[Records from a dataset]

━━━━━━━━

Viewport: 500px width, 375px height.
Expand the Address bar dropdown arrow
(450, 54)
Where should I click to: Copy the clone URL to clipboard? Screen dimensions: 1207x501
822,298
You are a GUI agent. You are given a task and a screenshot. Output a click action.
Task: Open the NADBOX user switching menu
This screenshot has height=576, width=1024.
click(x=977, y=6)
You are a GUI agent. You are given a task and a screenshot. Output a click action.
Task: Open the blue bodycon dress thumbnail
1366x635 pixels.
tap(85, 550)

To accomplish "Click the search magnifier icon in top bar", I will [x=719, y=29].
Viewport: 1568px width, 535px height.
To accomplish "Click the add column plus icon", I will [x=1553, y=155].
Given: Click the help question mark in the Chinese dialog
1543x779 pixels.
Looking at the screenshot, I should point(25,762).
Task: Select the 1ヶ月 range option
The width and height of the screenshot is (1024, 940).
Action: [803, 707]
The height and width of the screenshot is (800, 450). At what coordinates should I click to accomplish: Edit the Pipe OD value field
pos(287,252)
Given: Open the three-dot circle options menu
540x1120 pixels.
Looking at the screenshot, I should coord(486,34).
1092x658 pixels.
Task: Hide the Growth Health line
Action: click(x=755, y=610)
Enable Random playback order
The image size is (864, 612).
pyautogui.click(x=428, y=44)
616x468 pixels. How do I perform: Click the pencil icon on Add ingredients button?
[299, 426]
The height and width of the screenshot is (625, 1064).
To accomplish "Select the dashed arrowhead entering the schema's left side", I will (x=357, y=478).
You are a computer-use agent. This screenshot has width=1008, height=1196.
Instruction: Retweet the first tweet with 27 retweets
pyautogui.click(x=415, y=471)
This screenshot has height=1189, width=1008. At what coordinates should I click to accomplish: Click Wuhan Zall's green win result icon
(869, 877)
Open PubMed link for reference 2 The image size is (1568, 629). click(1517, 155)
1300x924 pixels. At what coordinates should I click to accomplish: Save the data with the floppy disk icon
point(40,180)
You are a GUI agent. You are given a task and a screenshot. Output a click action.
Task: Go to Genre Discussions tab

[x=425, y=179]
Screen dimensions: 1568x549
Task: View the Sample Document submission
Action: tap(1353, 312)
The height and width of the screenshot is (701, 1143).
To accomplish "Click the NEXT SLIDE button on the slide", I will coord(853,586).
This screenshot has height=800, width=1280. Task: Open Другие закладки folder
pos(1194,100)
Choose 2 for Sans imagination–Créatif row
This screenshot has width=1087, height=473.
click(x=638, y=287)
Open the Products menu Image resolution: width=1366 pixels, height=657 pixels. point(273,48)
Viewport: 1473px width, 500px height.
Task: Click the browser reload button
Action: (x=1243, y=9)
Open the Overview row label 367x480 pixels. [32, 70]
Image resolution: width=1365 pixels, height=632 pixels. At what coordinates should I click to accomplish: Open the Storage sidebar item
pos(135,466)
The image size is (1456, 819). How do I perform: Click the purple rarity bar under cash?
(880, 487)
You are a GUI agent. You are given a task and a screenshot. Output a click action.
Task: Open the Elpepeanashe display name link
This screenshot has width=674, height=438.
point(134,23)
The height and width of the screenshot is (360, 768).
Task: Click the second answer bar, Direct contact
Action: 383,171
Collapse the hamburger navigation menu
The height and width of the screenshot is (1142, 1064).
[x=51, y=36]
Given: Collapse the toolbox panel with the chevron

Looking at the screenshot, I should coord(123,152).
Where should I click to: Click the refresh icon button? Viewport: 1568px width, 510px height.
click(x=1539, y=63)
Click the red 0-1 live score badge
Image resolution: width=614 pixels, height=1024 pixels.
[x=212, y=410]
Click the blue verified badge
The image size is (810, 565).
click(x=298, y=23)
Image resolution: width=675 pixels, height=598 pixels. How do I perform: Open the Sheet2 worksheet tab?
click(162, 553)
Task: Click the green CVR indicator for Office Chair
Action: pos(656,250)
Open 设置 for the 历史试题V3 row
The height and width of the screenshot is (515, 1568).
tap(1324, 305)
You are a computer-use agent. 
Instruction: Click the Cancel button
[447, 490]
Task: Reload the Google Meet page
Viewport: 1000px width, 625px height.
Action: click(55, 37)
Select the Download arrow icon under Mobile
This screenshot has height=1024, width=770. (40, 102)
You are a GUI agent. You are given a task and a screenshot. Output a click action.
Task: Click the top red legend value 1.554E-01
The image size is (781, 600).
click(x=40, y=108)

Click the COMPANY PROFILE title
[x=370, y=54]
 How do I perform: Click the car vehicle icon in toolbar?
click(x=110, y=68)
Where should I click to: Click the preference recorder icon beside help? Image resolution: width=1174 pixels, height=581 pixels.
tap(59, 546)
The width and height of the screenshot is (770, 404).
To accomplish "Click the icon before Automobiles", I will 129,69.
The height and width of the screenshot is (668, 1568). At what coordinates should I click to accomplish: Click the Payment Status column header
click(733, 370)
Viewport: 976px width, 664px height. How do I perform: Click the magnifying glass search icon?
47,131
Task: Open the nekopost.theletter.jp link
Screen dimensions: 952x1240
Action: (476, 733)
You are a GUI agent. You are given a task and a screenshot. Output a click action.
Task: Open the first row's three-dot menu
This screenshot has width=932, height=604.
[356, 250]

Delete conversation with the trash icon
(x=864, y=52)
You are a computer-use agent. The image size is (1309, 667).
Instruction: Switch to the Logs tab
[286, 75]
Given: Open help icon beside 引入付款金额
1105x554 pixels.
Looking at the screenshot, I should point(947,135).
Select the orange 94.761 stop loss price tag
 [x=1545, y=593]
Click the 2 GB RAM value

━━━━━━━━

• [TASK DETAILS]: Faithfully reproduce all of the records, character for character.

• [COMPLETED TASK]:
Viewport: 500px width, 375px height.
Expand the Address bar dropdown arrow
(450, 54)
Where should I click to: Copy the clone URL to clipboard? Screen dimensions: 1207x501
822,298
You are a GUI agent. You are given a task and a screenshot. Output a click action.
Task: Open the NADBOX user switching menu
This screenshot has height=576, width=1024.
click(x=977, y=6)
You are a GUI agent. You are given a task and a screenshot. Output a click action.
Task: Open the blue bodycon dress thumbnail
1366x635 pixels.
tap(85, 550)

To accomplish "Click the search magnifier icon in top bar", I will [x=719, y=29].
Viewport: 1568px width, 535px height.
To accomplish "Click the add column plus icon", I will [x=1553, y=155].
Given: Click the help question mark in the Chinese dialog
1543x779 pixels.
Looking at the screenshot, I should point(25,762).
Task: Select the 1ヶ月 range option
The width and height of the screenshot is (1024, 940).
Action: [803, 707]
The height and width of the screenshot is (800, 450). At what coordinates should I click to accomplish: Edit the Pipe OD value field
pos(287,252)
Given: Open the three-dot circle options menu
540x1120 pixels.
Looking at the screenshot, I should coord(486,34).
1092x658 pixels.
Task: Hide the Growth Health line
Action: click(x=755, y=610)
Enable Random playback order
The image size is (864, 612).
pyautogui.click(x=428, y=44)
616x468 pixels. How do I perform: Click the pencil icon on Add ingredients button?
[299, 426]
The height and width of the screenshot is (625, 1064).
To accomplish "Select the dashed arrowhead entering the schema's left side", I will (x=357, y=478).
You are a computer-use agent. This screenshot has width=1008, height=1196.
Instruction: Retweet the first tweet with 27 retweets
pyautogui.click(x=415, y=471)
This screenshot has height=1189, width=1008. At what coordinates should I click to accomplish: Click Wuhan Zall's green win result icon
(869, 877)
Open PubMed link for reference 2 The image size is (1568, 629). click(1517, 155)
1300x924 pixels. At what coordinates should I click to accomplish: Save the data with the floppy disk icon
point(40,180)
You are a GUI agent. You are given a task and a screenshot. Output a click action.
Task: Go to Genre Discussions tab

[x=425, y=179]
Screen dimensions: 1568x549
Task: View the Sample Document submission
Action: tap(1353, 312)
The height and width of the screenshot is (701, 1143).
To accomplish "Click the NEXT SLIDE button on the slide", I will coord(853,586).
This screenshot has height=800, width=1280. Task: Open Другие закладки folder
pos(1194,100)
Choose 2 for Sans imagination–Créatif row
This screenshot has width=1087, height=473.
click(x=638, y=287)
Open the Products menu Image resolution: width=1366 pixels, height=657 pixels. point(273,48)
Viewport: 1473px width, 500px height.
Task: Click the browser reload button
Action: (x=1243, y=9)
Open the Overview row label 367x480 pixels. [32, 70]
Image resolution: width=1365 pixels, height=632 pixels. At what coordinates should I click to accomplish: Open the Storage sidebar item
pos(135,466)
The image size is (1456, 819). How do I perform: Click the purple rarity bar under cash?
(880, 487)
You are a GUI agent. You are given a task and a screenshot. Output a click action.
Task: Open the Elpepeanashe display name link
This screenshot has width=674, height=438.
point(134,23)
The height and width of the screenshot is (360, 768).
Task: Click the second answer bar, Direct contact
Action: 383,171
Collapse the hamburger navigation menu
The height and width of the screenshot is (1142, 1064).
[x=51, y=36]
Given: Collapse the toolbox panel with the chevron

Looking at the screenshot, I should coord(123,152).
Where should I click to: Click the refresh icon button? Viewport: 1568px width, 510px height.
click(x=1539, y=63)
Click the red 0-1 live score badge
Image resolution: width=614 pixels, height=1024 pixels.
[x=212, y=410]
Click the blue verified badge
The image size is (810, 565).
click(x=298, y=23)
Image resolution: width=675 pixels, height=598 pixels. How do I perform: Open the Sheet2 worksheet tab?
click(162, 553)
Task: Click the green CVR indicator for Office Chair
Action: pos(656,250)
Open 设置 for the 历史试题V3 row
The height and width of the screenshot is (515, 1568).
tap(1324, 305)
You are a computer-use agent. 
Instruction: Click the Cancel button
[447, 490]
Task: Reload the Google Meet page
Viewport: 1000px width, 625px height.
Action: click(55, 37)
Select the Download arrow icon under Mobile
This screenshot has height=1024, width=770. (40, 102)
You are a GUI agent. You are given a task and a screenshot. Output a click action.
Task: Click the top red legend value 1.554E-01
The image size is (781, 600).
click(x=40, y=108)

Click the COMPANY PROFILE title
[x=370, y=54]
 How do I perform: Click the car vehicle icon in toolbar?
click(x=110, y=68)
Where should I click to: Click the preference recorder icon beside help? Image resolution: width=1174 pixels, height=581 pixels.
tap(59, 546)
The width and height of the screenshot is (770, 404).
To accomplish "Click the icon before Automobiles", I will 129,69.
The height and width of the screenshot is (668, 1568). At what coordinates should I click to accomplish: Click the Payment Status column header
click(733, 370)
Viewport: 976px width, 664px height. How do I perform: Click the magnifying glass search icon?
47,131
Task: Open the nekopost.theletter.jp link
Screen dimensions: 952x1240
Action: (476, 733)
You are a GUI agent. You are given a task and a screenshot. Output a click action.
Task: Open the first row's three-dot menu
This screenshot has width=932, height=604.
[356, 250]

Delete conversation with the trash icon
(x=864, y=52)
You are a computer-use agent. The image size is (1309, 667).
Instruction: Switch to the Logs tab
[286, 75]
Given: Open help icon beside 引入付款金额
1105x554 pixels.
Looking at the screenshot, I should point(947,135).
Select the orange 94.761 stop loss price tag
 [x=1545, y=593]
Click the 2 GB RAM value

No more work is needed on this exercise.